Boom di richieste in Sicilia per il bando Housing del Ministero dell’Università e della Ricerca (MUR), sostenuto dal Pnrr e finalizzato alla creazione di alloggi per studenti a prezzi accessibili. Sono già 5.615 le candidature presentate dagli atenei e dagli enti locali dell’Isola, inserite in un quadro nazionale che supera i 60.000 posti letto richiesti.

Le proposte riguardano in particolare: Agrigento (82), Caltanissetta (154), Catania (1.728), Enna (797), Messina (2.237), Palermo (436), Ragusa (103) e Siracusa (78). Un dato che conferma la forte domanda di residenze universitarie, soprattutto nelle città a più alta concentrazione di studenti.

Il bando, del valore complessivo di 1,2 miliardi di euro, punta a rafforzare l’offerta abitativa universitaria e a garantire un concreto sostegno al diritto allo studio. Le università e gli enti interessati potranno continuare a presentare progetti anche nelle prossime settimane.

La ministra dell’Università e della Ricerca, Anna Maria Bernini, ha definito l’iniziativa «una leva fondamentale di equità sociale» e uno strumento per rendere il sistema universitario italiano più attrattivo e competitivo.
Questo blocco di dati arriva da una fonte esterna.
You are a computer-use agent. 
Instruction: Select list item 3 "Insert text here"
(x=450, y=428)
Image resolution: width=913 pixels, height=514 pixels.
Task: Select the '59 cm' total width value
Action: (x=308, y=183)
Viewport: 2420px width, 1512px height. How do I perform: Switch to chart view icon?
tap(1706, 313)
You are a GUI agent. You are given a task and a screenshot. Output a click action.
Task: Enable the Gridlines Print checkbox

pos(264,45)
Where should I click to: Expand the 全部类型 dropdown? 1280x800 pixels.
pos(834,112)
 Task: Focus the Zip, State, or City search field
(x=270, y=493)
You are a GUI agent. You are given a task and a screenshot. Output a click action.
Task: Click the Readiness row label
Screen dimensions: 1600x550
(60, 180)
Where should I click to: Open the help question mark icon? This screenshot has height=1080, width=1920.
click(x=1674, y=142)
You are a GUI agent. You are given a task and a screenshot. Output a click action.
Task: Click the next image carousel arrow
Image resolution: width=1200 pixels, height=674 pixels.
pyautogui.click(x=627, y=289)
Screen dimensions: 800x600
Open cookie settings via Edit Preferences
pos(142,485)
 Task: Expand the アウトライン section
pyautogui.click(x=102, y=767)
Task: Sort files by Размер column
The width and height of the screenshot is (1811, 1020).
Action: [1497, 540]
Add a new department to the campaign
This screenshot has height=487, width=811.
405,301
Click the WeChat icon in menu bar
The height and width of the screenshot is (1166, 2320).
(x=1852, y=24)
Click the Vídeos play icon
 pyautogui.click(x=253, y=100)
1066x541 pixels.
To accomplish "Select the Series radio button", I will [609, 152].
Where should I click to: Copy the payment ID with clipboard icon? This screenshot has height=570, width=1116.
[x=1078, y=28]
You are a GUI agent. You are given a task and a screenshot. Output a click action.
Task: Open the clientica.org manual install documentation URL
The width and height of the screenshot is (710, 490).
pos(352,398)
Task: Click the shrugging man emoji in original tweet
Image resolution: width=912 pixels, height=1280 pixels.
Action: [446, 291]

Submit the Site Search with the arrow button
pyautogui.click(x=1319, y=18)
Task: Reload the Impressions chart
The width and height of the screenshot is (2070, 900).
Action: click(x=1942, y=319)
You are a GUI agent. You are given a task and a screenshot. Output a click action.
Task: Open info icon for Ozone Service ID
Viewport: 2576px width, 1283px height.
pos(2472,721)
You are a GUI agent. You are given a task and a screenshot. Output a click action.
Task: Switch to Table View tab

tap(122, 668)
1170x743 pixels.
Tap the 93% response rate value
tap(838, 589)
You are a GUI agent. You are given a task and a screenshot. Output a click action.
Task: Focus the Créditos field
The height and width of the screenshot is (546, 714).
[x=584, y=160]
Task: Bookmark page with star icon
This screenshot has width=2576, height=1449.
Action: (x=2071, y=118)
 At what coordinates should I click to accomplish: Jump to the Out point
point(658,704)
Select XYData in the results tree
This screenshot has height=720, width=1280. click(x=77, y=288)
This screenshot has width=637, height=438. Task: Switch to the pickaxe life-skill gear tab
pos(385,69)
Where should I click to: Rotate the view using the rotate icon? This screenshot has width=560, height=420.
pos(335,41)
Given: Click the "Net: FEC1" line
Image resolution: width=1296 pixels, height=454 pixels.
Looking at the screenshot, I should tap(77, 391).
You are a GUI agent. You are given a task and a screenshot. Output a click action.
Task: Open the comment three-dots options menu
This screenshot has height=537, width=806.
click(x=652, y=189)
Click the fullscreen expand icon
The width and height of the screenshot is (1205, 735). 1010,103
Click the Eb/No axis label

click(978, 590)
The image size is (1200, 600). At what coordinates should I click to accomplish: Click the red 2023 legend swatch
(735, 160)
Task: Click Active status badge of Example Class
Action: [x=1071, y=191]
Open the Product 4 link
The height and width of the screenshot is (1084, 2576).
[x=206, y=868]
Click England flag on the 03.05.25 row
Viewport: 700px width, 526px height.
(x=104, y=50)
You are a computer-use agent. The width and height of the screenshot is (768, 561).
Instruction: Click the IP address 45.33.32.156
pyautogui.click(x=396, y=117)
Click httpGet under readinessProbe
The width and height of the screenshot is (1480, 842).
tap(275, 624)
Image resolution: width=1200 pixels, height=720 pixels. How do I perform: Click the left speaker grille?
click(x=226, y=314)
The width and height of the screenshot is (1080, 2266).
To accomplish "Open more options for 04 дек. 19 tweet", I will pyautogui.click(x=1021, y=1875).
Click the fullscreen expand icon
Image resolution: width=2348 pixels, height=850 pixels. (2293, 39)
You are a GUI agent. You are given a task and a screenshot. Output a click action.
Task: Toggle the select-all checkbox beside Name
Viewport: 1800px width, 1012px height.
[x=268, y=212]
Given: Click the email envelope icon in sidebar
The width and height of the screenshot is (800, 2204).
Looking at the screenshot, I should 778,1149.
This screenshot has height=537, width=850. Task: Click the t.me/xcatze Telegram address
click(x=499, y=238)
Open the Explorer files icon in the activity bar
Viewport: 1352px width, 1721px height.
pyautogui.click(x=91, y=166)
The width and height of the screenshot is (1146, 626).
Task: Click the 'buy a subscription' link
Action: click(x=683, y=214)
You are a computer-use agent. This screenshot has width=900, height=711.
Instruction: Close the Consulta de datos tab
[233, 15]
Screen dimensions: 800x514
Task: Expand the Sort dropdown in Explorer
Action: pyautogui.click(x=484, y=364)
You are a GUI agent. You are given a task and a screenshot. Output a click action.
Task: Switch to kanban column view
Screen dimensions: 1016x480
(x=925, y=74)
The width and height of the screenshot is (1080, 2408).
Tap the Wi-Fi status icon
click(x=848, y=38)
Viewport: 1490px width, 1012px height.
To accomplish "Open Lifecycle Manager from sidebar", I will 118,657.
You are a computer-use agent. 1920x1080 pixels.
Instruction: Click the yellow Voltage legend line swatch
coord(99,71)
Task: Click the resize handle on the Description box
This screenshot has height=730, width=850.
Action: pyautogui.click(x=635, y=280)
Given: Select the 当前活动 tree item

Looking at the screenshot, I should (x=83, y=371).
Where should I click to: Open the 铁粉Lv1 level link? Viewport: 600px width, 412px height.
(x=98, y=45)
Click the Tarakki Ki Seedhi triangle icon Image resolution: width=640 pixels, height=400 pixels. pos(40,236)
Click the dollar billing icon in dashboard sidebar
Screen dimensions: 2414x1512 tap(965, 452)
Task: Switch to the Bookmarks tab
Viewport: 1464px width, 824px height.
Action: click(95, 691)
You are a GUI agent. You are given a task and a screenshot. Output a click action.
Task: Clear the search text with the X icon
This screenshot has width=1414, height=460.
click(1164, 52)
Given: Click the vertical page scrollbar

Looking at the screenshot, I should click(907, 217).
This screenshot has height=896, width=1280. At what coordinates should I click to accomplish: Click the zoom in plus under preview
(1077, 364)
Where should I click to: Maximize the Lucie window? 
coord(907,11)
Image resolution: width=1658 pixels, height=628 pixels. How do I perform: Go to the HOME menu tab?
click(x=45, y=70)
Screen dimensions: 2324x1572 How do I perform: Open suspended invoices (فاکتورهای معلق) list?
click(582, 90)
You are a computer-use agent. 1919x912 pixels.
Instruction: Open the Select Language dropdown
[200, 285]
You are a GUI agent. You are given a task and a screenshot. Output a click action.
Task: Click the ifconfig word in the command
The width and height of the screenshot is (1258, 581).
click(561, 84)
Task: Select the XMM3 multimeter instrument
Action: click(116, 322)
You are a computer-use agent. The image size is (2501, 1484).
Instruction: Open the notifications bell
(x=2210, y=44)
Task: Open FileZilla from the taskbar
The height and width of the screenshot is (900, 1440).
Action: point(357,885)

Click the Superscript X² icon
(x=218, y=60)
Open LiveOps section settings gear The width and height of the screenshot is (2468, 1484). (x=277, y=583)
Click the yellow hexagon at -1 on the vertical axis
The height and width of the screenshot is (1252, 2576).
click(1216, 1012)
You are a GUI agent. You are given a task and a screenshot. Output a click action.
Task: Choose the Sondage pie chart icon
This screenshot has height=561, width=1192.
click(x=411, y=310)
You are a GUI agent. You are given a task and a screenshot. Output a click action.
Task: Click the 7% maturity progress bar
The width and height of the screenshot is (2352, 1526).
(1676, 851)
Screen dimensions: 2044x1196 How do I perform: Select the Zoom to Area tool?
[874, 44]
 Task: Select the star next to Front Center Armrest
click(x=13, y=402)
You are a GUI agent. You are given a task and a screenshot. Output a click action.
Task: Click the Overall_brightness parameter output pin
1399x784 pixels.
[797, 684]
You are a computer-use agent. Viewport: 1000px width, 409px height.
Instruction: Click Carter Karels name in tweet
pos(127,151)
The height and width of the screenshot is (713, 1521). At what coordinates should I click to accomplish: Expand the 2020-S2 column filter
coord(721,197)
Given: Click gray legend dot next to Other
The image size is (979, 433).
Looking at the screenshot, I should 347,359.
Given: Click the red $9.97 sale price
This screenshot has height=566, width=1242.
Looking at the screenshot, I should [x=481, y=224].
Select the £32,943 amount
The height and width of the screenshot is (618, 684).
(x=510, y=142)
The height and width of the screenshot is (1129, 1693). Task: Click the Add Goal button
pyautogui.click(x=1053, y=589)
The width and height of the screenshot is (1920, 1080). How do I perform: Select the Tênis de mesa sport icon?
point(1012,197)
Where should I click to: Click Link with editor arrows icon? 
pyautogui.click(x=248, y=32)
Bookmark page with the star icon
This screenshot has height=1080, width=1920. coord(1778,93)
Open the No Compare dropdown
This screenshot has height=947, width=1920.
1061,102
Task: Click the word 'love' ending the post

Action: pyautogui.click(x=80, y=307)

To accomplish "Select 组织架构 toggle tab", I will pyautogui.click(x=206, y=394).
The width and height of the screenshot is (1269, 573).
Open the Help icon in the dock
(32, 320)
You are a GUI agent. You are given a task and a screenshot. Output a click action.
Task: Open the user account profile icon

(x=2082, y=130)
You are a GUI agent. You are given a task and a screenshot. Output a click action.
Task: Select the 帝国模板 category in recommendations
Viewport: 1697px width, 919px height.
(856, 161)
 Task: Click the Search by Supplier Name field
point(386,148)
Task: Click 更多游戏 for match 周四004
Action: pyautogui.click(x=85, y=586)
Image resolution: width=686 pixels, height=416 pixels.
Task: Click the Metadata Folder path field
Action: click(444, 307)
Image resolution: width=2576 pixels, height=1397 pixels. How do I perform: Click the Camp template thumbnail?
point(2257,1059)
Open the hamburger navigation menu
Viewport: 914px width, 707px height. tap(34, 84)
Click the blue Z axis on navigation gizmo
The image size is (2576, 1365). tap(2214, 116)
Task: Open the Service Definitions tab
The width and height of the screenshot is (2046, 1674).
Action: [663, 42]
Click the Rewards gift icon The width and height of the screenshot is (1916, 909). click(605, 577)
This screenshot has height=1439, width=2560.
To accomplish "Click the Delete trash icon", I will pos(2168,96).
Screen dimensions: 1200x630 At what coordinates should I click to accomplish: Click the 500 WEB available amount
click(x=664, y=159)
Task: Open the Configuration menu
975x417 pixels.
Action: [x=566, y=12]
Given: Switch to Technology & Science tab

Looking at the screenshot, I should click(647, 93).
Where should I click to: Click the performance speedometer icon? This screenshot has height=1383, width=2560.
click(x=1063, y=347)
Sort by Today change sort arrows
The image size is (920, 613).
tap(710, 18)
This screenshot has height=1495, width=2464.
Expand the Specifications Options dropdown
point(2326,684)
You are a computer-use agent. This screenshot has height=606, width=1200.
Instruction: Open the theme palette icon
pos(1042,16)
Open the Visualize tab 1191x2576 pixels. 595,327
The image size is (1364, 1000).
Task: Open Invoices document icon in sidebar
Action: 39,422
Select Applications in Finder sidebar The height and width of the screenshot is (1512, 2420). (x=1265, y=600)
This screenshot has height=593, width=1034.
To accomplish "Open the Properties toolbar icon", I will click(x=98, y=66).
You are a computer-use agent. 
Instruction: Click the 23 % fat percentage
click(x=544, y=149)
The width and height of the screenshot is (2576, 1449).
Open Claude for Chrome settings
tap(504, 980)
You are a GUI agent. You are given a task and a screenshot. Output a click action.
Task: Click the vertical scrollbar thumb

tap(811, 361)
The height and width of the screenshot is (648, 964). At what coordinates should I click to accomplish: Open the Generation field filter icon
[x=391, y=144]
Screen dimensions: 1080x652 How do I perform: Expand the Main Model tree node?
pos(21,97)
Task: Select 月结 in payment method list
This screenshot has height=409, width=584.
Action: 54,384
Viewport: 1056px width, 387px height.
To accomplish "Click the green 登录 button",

L’housing universitario – ha aggiunto – non solo riduce le disparità economiche, ma permette di valorizzare il merito e di favorire la crescita dei talenti.

Il progetto si inserisce in un percorso più ampio che include anche la legge 338/2000, la quale prevede cofinanziamenti fino al 75% per costruzioni, ristrutturazioni e acquisto di strutture destinate a studentati. In Sicilia, grazie a questa normativa, sono già stati finanziati 815 nuovi posti letto con oltre 66 milioni di euro. A livello nazionale, la stessa legge ha sostenuto circa 10.000 posti letto con un contributo complessivo di 800 milioni.

Il successo del bando Housing in Sicilia dimostra quanto il tema della residenzialità studentesca sia centrale e urgente. Troppi giovani, soprattutto fuori sede, si trovano ancora oggi a dover rinunciare o a vivere l’università con grandi difficoltà economiche a causa dei costi degli affitti privati. Investire in alloggi a prezzo calmierato non è soltanto un aiuto concreto per le famiglie, ma rappresenta una scelta strategica per la crescita culturale ed economica del Paese. Se queste misure saranno realizzate nei tempi previsti, la Sicilia potrà finalmente colmare un ritardo storico e offrire ai suoi studenti le stesse opportunità di altre realtà europee.